For the entries below, report the number of lines where the string "will" appears, and only that number.

(Records contained in a dataset)
========
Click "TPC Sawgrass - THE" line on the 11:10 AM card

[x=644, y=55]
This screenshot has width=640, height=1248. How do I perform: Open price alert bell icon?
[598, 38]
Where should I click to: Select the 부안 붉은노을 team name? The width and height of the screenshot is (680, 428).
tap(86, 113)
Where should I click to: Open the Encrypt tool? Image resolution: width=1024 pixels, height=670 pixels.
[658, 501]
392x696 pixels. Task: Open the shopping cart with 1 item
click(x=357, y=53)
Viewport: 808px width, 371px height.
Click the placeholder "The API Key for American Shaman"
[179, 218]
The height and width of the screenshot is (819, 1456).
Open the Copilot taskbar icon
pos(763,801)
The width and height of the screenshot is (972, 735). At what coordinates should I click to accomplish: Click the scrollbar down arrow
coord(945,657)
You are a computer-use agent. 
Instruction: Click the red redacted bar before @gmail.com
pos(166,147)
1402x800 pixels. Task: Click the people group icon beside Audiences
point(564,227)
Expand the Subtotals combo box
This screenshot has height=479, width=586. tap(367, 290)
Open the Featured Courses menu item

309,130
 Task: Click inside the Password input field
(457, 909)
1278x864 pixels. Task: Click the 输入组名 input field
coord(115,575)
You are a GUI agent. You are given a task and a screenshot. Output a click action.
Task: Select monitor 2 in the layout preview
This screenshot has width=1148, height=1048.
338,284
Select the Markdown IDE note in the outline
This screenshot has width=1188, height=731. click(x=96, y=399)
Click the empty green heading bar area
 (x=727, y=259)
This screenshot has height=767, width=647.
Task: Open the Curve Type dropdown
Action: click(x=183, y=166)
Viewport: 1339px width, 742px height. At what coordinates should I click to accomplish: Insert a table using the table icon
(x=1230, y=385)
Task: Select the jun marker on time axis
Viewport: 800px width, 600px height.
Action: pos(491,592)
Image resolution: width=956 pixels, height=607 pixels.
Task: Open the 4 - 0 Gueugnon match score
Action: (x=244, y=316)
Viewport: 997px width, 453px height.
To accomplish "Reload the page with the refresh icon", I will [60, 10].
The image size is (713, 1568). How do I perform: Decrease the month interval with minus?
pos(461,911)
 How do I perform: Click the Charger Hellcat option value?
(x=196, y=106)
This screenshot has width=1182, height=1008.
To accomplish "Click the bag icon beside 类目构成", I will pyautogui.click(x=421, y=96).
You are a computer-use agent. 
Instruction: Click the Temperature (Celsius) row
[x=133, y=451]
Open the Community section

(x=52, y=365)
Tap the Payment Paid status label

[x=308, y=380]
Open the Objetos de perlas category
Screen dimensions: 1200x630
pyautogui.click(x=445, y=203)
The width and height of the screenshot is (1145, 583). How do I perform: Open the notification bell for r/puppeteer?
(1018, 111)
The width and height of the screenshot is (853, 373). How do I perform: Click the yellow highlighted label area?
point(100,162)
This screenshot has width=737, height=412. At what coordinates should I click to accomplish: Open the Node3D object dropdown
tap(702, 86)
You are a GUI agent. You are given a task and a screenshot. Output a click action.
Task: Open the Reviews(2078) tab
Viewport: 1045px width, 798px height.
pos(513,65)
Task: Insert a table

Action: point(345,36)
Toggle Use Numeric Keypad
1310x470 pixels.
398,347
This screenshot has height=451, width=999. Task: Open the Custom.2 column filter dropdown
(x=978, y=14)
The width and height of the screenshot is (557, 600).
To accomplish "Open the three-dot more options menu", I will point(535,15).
========
* SOLUTION FOR THIS EXERCISE: 3